It’s not a competition, but, well, maybe.

I lay in bed thinking about yesterday for a half an hour, as the rain drummed on the roof and the sun crept over the eastern horizon.  I pictured myself as a sailor on a battered boat, dragged to shored by strong hands which wrapped me in a warm cocoon of wool and pressed a mug of steaming tea upon me.  I made some mistakes this week, and endured some blows, and my self-pity caught me short.

Then I read about a friend’s mother dying, and all kinds of havoc in Washington; and saw a few pictures of injured children in the aftermath of storms abroad.  I browsed the Times and contemplated my relative lot in life.  True, I cost myself a few dollars by stupidity; and true, our dog finally had to be eased of pain and left us; and true, I’m still unemployed.

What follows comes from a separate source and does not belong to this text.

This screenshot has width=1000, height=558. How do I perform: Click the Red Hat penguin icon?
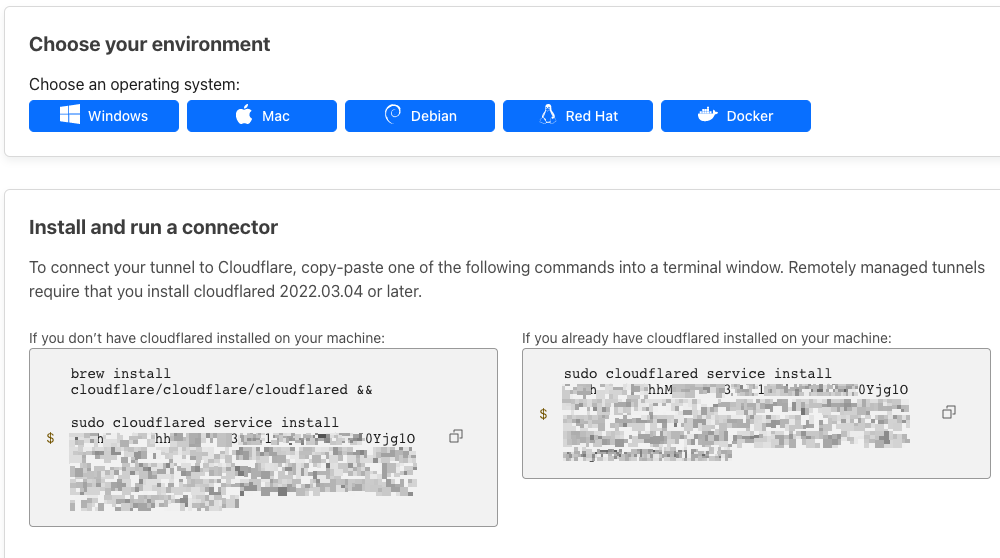(547, 115)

And yes, I know, it’s not a competition to judge whose suffering  pummels them more soundly.

But still.  Maybe it is, in a way: because I know that I’m on the lucky end of life.  Maybe not the very luckiest.  I’ve certainly had my share of setbacks, some more recently than others.  I cannot claim to have been “lucky in love”, nor with money, but I’ve got a great son and some kick-ass friends and I’m still breathing, still crazy, still feisty and without a doubt, still relentless.  (With a tip of the mortar-board and a fling of the white tassel to Judge Peggy Stephens McGraw, who once took judicial notice of such.)

It’s the seventh day of the fifty-second month of My Year Without Complaining.  Life continues.